Vergil, Aeneis IV, 381 ff.
Aeneas verlässt Dido
“I, sequere1 Italiam ventis, pete regna per undas!
Spero equidem mediis, si quid pia2 numina possunt,
supplicia hausurum3 scopulis4 et nomine Dido5
saepe vocaturum.3 Sequar atris ignibus absens,6
et, cum frigida mors anima seduxerit7 artus,8
omnibus umbra9 locis adero. Dabis, improbe, poenas.
Audiam, et haec manes veniet mihi fama sub10 imos.”
At pius Aeneas, quamquam lenire11 dolentem12
solando cupit et dictis avertere13 curas,14
multa gemens magnoque animum15 labefactus16 amore,
iussa tamen divom17 exsequitur, classemque revisit.
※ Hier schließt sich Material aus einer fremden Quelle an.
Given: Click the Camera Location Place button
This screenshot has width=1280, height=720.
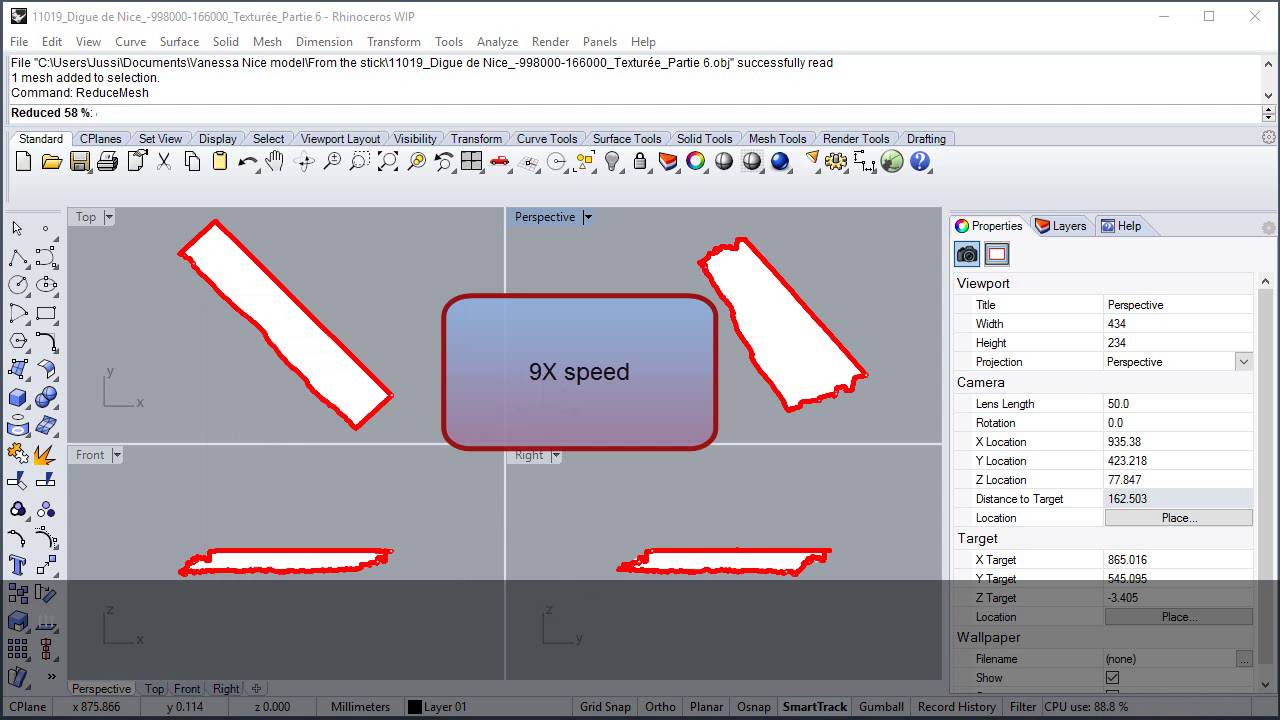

Tum vero Teucri incumbunt,18 et litore celsas
deducunt toto naves: natat uncta carina.
1 sequi: fahren; 2 pius 3: gerecht; 3 erg.: te (hausurum) esse – supplicia haurire: schwer büßen; 4 mediis scopulis: mitten in den Klippen; 5 Dido: = Akk; 6 absens: auch aus der Ferne; 7 seducere: trennen; 8 erg.: meos; 9 prädikativ; 10 sub: hinab zu; 11 lenire: besänftigen; 12 dolere: leiden (= Dido); 13 avertere: vertreiben; 14 curae, arum: schwerer Gram; 15 Akk. Graec; 16 labefacere: tief erschüttern; 17 =deorum; 18 incumbere: die Arbeit (labori) beschleunigen.
Übersetzung
Geh, fahre mit den Winden nach Italien und suche deine Königreiche durch die Wellen! Ich allerdings hoffe, dass du mitten in den Klippen, wenn die gerechten Götter etwas ausrichten, schwer büßt und Dido, Dido rufst. Ich werde dir auch aus der Ferne mit schwarz qualmenden Fackeln folgen und, wenn der kalte Tod die Glieder von der Seele getrennt hat, werde ich überall als Schatten da sein. Du, Ruchloser, wirst büßen. Und ich werde es hören und die Kunde davon wird zu mir in die tiefste Unterwelt kommen.
Aber obwohl der pflichtgetreue Äneas die Leidende durch Tröstung besänftigen wollte, seufzt er tief auf und erschüttert im Herzen von der großen Liebe befolgt er dennoch die Befehle der Götter und mustert die Flotte. Dann aber beschleunigen die Teukrer die Arbeit und von der ganzen Küste ziehen sie die hohen Schiffe ins Meer: und schon schwimmen die frisch geteerten Kiele.